Sometimes, after sitting long in silence, he would suddenly seem to wake out of a reverie, and say, “It is strange, very strange that nothing turns up.” His family would say, “Very strange, indeed; but we must trust in God.” And once or twice lately he had startled them by saying, as if angrily, “Yes, trust in God, that is always the word; but is there a God at all?”

The shock this gave them was dreadful. Ann exclaimed, “Oh, dear father, don’t, don’t let go your faith in God! Think what mercies He has shed on your whole life. Think on the love by which you are surrounded, on the influential friends ready to do everything possible for your defence.”

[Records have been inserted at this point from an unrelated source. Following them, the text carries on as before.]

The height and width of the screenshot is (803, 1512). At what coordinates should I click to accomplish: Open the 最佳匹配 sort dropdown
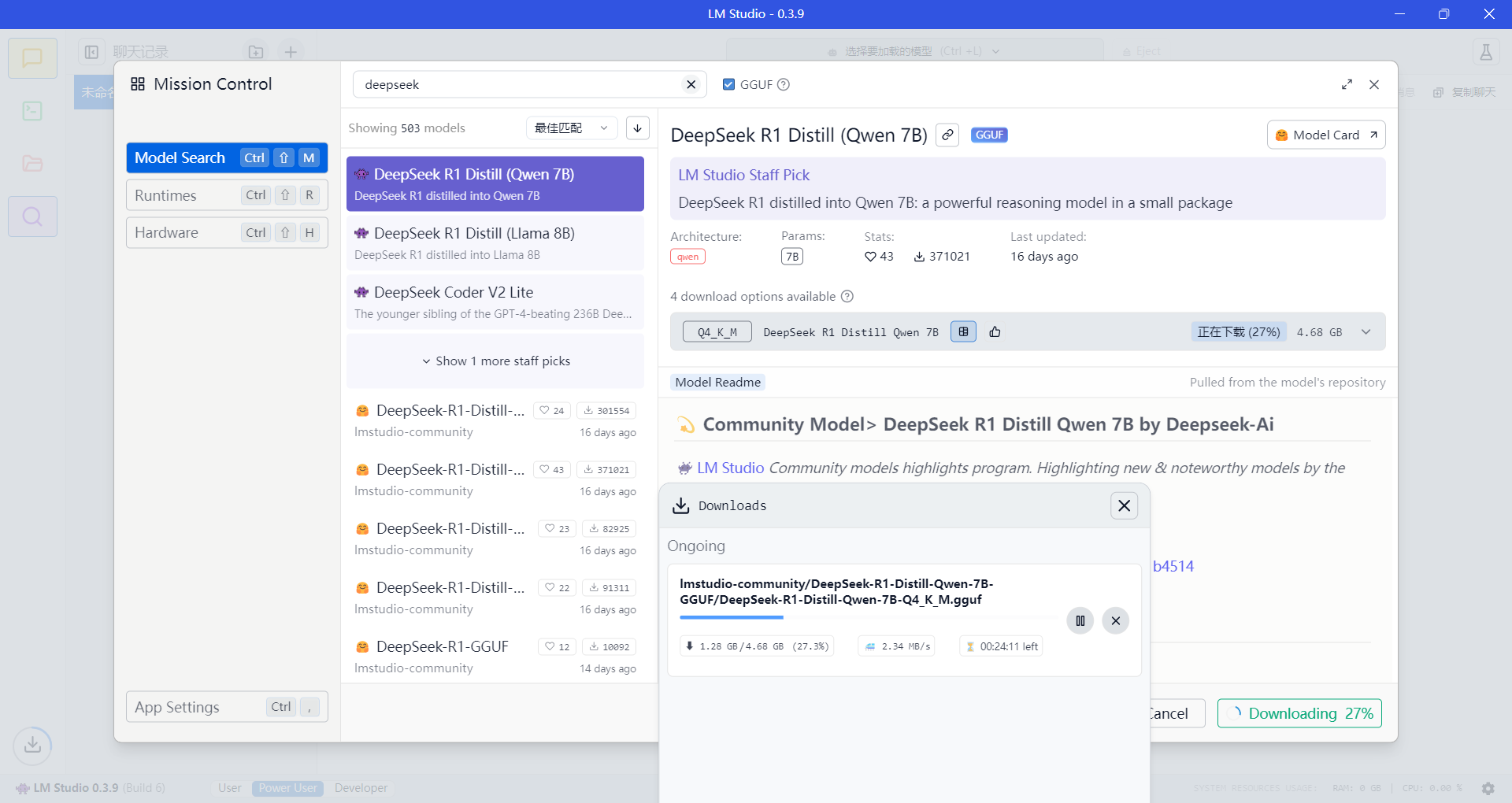click(571, 128)
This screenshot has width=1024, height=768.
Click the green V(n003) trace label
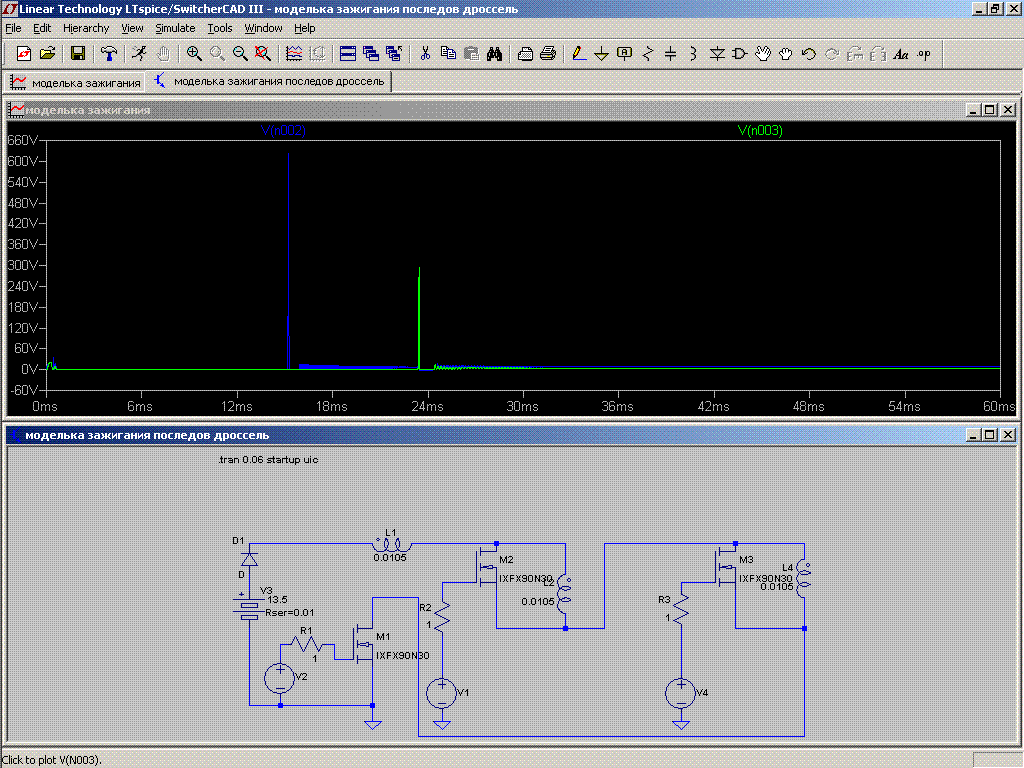pyautogui.click(x=760, y=130)
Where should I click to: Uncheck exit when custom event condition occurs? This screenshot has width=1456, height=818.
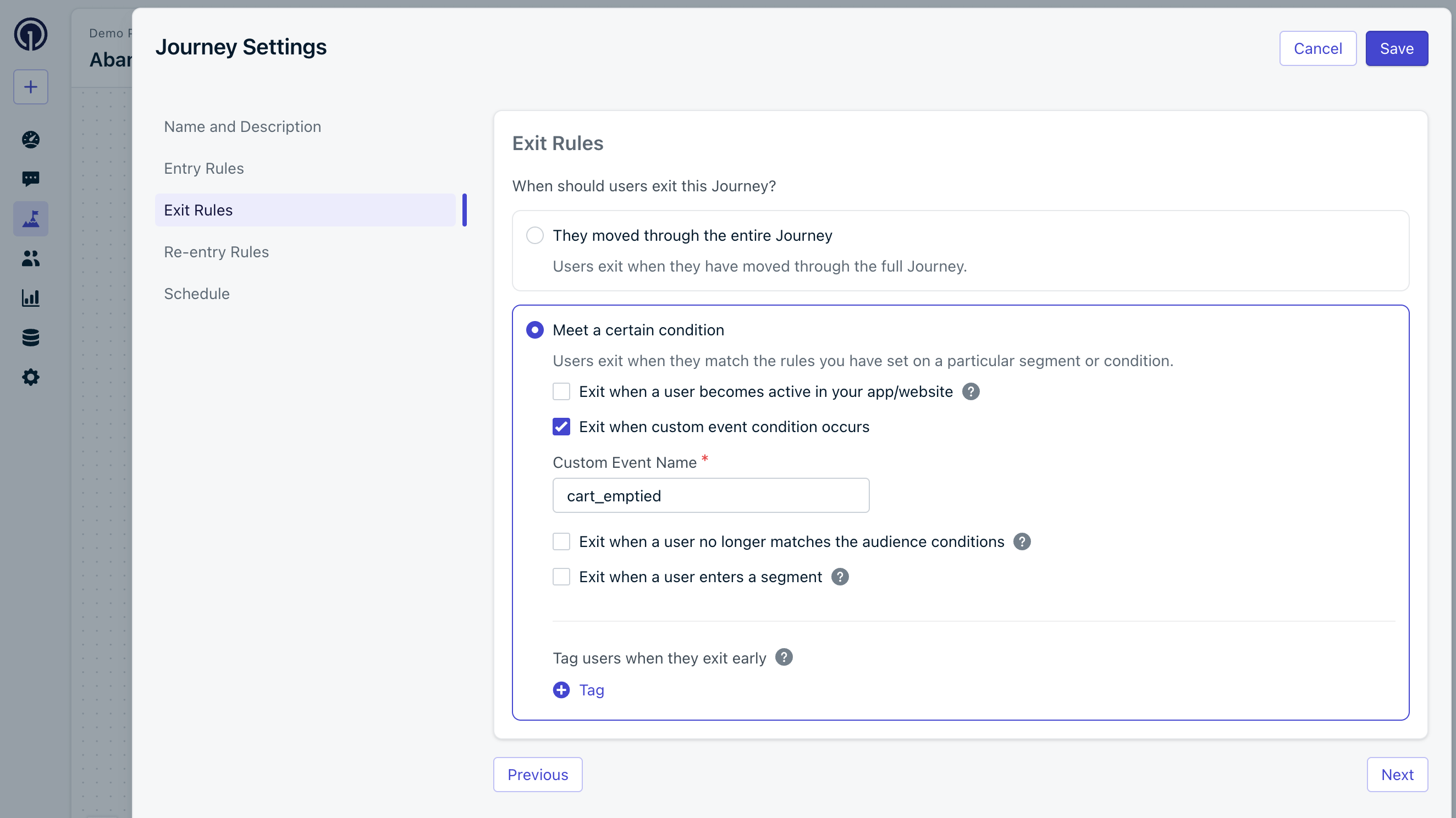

“If anything,” said Mr. Woodburn, “would make me doubt the truth of Christianity, it is those very ready, flourishing promises that it abounds in. ‘Whatever ye ask in my name, believing, ye shall receive.’ ‘Seek, and ye shall find; knock, and it shall be opened; ask, and it shall be given you.’ Now, have I not asked day after day, in the name of Christ, that the truth might be revealed in this case? Have I not sought, and knocked, and asked, and all to no purpose?”